- **DIRECTIONS**:
Copy the records below exactly. Include all of them.

- **SUPPLIED ENTRIES**:
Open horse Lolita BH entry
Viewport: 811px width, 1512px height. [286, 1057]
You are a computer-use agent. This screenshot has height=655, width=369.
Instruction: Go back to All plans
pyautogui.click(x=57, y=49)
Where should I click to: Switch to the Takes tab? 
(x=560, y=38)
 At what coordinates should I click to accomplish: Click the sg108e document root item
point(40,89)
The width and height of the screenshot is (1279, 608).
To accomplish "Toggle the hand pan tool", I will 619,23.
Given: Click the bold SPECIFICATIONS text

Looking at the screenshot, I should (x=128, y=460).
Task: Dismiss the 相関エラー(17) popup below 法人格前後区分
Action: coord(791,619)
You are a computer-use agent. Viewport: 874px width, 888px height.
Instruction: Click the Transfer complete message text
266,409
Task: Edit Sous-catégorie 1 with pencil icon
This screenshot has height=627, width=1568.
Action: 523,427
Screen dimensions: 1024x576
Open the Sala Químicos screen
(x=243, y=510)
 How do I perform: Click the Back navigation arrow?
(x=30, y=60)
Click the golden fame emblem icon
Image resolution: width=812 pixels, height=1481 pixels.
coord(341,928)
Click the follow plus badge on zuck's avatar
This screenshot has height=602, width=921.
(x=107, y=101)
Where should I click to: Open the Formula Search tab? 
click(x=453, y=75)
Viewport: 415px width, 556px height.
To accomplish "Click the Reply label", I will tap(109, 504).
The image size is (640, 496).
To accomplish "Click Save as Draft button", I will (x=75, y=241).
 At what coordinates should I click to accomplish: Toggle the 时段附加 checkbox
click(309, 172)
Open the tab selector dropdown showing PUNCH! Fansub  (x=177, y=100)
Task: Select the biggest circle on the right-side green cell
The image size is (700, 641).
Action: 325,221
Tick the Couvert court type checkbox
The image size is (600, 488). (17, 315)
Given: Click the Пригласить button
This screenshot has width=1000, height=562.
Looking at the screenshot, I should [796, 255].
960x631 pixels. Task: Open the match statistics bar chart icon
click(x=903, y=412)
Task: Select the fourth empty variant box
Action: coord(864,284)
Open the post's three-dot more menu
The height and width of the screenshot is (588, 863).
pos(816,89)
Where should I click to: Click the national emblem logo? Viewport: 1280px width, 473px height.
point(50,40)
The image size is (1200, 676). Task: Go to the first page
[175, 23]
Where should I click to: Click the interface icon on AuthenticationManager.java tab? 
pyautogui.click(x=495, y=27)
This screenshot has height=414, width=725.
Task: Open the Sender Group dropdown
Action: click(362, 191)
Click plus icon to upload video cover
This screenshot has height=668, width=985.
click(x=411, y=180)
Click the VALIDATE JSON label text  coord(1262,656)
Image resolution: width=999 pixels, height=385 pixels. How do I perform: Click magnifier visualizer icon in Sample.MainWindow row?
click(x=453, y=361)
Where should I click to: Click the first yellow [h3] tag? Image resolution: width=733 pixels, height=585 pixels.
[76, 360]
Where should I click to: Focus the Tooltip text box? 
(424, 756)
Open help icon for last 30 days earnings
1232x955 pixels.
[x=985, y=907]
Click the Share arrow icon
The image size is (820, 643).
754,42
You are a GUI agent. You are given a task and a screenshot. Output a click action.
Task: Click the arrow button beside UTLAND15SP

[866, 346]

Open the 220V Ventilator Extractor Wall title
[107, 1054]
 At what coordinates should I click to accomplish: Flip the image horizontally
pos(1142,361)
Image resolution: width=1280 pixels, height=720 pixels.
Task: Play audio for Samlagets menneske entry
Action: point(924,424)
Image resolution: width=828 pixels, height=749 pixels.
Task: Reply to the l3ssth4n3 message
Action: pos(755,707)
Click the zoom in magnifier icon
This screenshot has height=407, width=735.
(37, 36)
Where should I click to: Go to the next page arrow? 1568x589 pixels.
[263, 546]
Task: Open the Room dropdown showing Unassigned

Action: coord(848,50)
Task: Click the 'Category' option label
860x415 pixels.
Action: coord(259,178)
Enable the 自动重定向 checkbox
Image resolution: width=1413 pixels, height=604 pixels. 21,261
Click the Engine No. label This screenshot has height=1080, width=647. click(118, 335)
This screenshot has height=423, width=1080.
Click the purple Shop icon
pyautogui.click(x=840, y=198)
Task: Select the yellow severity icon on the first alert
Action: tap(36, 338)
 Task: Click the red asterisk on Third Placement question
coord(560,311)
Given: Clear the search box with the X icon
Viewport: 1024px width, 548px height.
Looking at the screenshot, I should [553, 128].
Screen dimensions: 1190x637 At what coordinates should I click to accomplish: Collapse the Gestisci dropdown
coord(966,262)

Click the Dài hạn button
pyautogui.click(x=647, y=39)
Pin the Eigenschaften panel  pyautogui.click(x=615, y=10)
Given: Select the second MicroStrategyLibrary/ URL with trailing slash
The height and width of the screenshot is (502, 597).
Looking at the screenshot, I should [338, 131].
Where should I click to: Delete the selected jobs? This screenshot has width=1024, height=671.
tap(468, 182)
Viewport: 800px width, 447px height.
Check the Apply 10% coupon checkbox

- **EXPECTED ANSWER**:
Open horse Lolita BH entry
Viewport: 811px width, 1512px height. [286, 1057]
You are a computer-use agent. This screenshot has height=655, width=369.
Instruction: Go back to All plans
pyautogui.click(x=57, y=49)
Where should I click to: Switch to the Takes tab? 
(x=560, y=38)
 At what coordinates should I click to accomplish: Click the sg108e document root item
point(40,89)
The width and height of the screenshot is (1279, 608).
To accomplish "Toggle the hand pan tool", I will 619,23.
Given: Click the bold SPECIFICATIONS text

Looking at the screenshot, I should (x=128, y=460).
Task: Dismiss the 相関エラー(17) popup below 法人格前後区分
Action: coord(791,619)
You are a computer-use agent. Viewport: 874px width, 888px height.
Instruction: Click the Transfer complete message text
266,409
Task: Edit Sous-catégorie 1 with pencil icon
This screenshot has height=627, width=1568.
Action: 523,427
Screen dimensions: 1024x576
Open the Sala Químicos screen
(x=243, y=510)
 How do I perform: Click the Back navigation arrow?
(x=30, y=60)
Click the golden fame emblem icon
Image resolution: width=812 pixels, height=1481 pixels.
coord(341,928)
Click the follow plus badge on zuck's avatar
This screenshot has height=602, width=921.
(x=107, y=101)
Where should I click to: Open the Formula Search tab? 
click(x=453, y=75)
Viewport: 415px width, 556px height.
To accomplish "Click the Reply label", I will tap(109, 504).
The image size is (640, 496).
To accomplish "Click Save as Draft button", I will (x=75, y=241).
 At what coordinates should I click to accomplish: Toggle the 时段附加 checkbox
click(309, 172)
Open the tab selector dropdown showing PUNCH! Fansub  (x=177, y=100)
Task: Select the biggest circle on the right-side green cell
The image size is (700, 641).
Action: 325,221
Tick the Couvert court type checkbox
The image size is (600, 488). (17, 315)
Given: Click the Пригласить button
This screenshot has width=1000, height=562.
Looking at the screenshot, I should [796, 255].
960x631 pixels. Task: Open the match statistics bar chart icon
click(x=903, y=412)
Task: Select the fourth empty variant box
Action: coord(864,284)
Open the post's three-dot more menu
The height and width of the screenshot is (588, 863).
pos(816,89)
Where should I click to: Click the national emblem logo? Viewport: 1280px width, 473px height.
point(50,40)
The image size is (1200, 676). Task: Go to the first page
[175, 23]
Where should I click to: Click the interface icon on AuthenticationManager.java tab? 
pyautogui.click(x=495, y=27)
This screenshot has height=414, width=725.
Task: Open the Sender Group dropdown
Action: click(362, 191)
Click plus icon to upload video cover
This screenshot has height=668, width=985.
click(x=411, y=180)
Click the VALIDATE JSON label text  coord(1262,656)
Image resolution: width=999 pixels, height=385 pixels. How do I perform: Click magnifier visualizer icon in Sample.MainWindow row?
click(x=453, y=361)
Where should I click to: Click the first yellow [h3] tag? Image resolution: width=733 pixels, height=585 pixels.
[76, 360]
Where should I click to: Focus the Tooltip text box? 
(424, 756)
Open help icon for last 30 days earnings
1232x955 pixels.
[x=985, y=907]
Click the Share arrow icon
The image size is (820, 643).
754,42
You are a GUI agent. You are given a task and a screenshot. Output a click action.
Task: Click the arrow button beside UTLAND15SP

[866, 346]

Open the 220V Ventilator Extractor Wall title
[107, 1054]
 At what coordinates should I click to accomplish: Flip the image horizontally
pos(1142,361)
Image resolution: width=1280 pixels, height=720 pixels.
Task: Play audio for Samlagets menneske entry
Action: point(924,424)
Image resolution: width=828 pixels, height=749 pixels.
Task: Reply to the l3ssth4n3 message
Action: pos(755,707)
Click the zoom in magnifier icon
This screenshot has height=407, width=735.
(37, 36)
Where should I click to: Go to the next page arrow? 1568x589 pixels.
[263, 546]
Task: Open the Room dropdown showing Unassigned

Action: coord(848,50)
Task: Click the 'Category' option label
860x415 pixels.
Action: coord(259,178)
Enable the 自动重定向 checkbox
Image resolution: width=1413 pixels, height=604 pixels. 21,261
Click the Engine No. label This screenshot has height=1080, width=647. click(118, 335)
This screenshot has height=423, width=1080.
Click the purple Shop icon
pyautogui.click(x=840, y=198)
Task: Select the yellow severity icon on the first alert
Action: tap(36, 338)
 Task: Click the red asterisk on Third Placement question
coord(560,311)
Given: Clear the search box with the X icon
Viewport: 1024px width, 548px height.
Looking at the screenshot, I should [553, 128].
Screen dimensions: 1190x637 At what coordinates should I click to accomplish: Collapse the Gestisci dropdown
coord(966,262)

Click the Dài hạn button
pyautogui.click(x=647, y=39)
Pin the Eigenschaften panel  pyautogui.click(x=615, y=10)
Given: Select the second MicroStrategyLibrary/ URL with trailing slash
The height and width of the screenshot is (502, 597).
Looking at the screenshot, I should [338, 131].
Where should I click to: Delete the selected jobs? This screenshot has width=1024, height=671.
tap(468, 182)
Viewport: 800px width, 447px height.
Check the Apply 10% coupon checkbox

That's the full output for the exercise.